The roots of insecurity
Why are some people insecure? The emotional insecurity in oneself It is caused by a lack of confidence and the fear that this little confidence generates in the person. The person does not trust in their abilities and abilities and believes that it will be difficult to succeed or overcome certain situations, this belief is the basis of fear of rejection, fear of making a fool of oneself, fear of not being accepted, and fear to failure which in turn are the bases of insecurity.
The causes of the lack of trust can be diverse and depend on the experiences lived by the person. It is true that there is a certain genetic predisposition to insecurity but this predisposition is determined through the personal experiences of each one. So among the experiences that generate distrust in oneself we can point out:
- Few opportunities to prove oneself to one's abilities and therefore develop confidence. It is usually determined by overprotection in childhood.
- Experiences with negative results during the demonstration of one's own abilities.
How is the insecure person?
When a person feels insecure, he constantly fears the rejection and disapproval of others. And therefore, due to insecurity the person may develop a tendency to isolate himself or to seek approval at any price. Both reactions imply a significant deterioration in their personal relationships. In addition we can observe these reactions through the following manifestations:
- Constantly require praise and attention. They need to nurture their confidence and self-esteem through external evaluations. They can become selfish, since they only focus on receiving attention.
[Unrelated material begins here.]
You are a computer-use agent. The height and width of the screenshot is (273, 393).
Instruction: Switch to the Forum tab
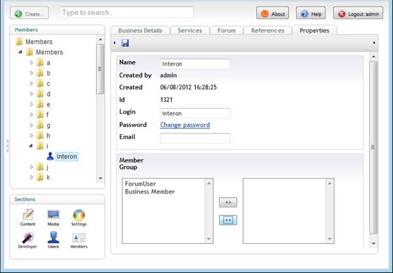tap(226, 31)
- They are very susceptible, They take everything as criticism or attacks against their person. They do not tolerate any criticism and are taken as comments that are not.
- They constantly talk about the good things they do and the qualities they have. They do it unconsciously in a futile attempt to prove to themselves their own worth.
- They need constant approval when they do something or have to make a decision. They have a hard time making decisions and are afraid of making mistakes, so they will ask many people and seek approval.
- They tolerate failure very badly and try to justify their mistakes, instead of accepting them and learning from them.
- They often make fun of others, use jokes and a sense of humor. This sense of humor is useful in two ways, on the one hand they manage to be accepted and on the other it helps them to devalue others, in an attempt to be superior.
Steps to overcome insecurity
1. Analyze your beliefs and interpretations. Begins to be more forgiving of yourself and above all remember that once you made a mistake, does not mean that you are always going to make mistakes.
2. Learn from your mistakes. Failures are a natural part of life, but they do not have to be bad, we just have to learn from them.
3. Draw your own plan to overcome insecurities. Propose daily goals that you can achieve and that challenge you against your insecurities. In this way you can trace a plan to overcome your insecurity little by little.
4. Stop comparing yourself with others. We often compare ourselves with others and tend to see ourselves inferior. Never compare yourself with others, remember that everyone follows their own path.
5. Make a list of your strengths and capabilities and review it every day.
Celia Rodríguez Ruiz. Clinical health psychologist. Specialist in pedagogy and child and youth psychology. Director of Educa and Learn. Author of the collection Stimulate Reading and Writing Processes.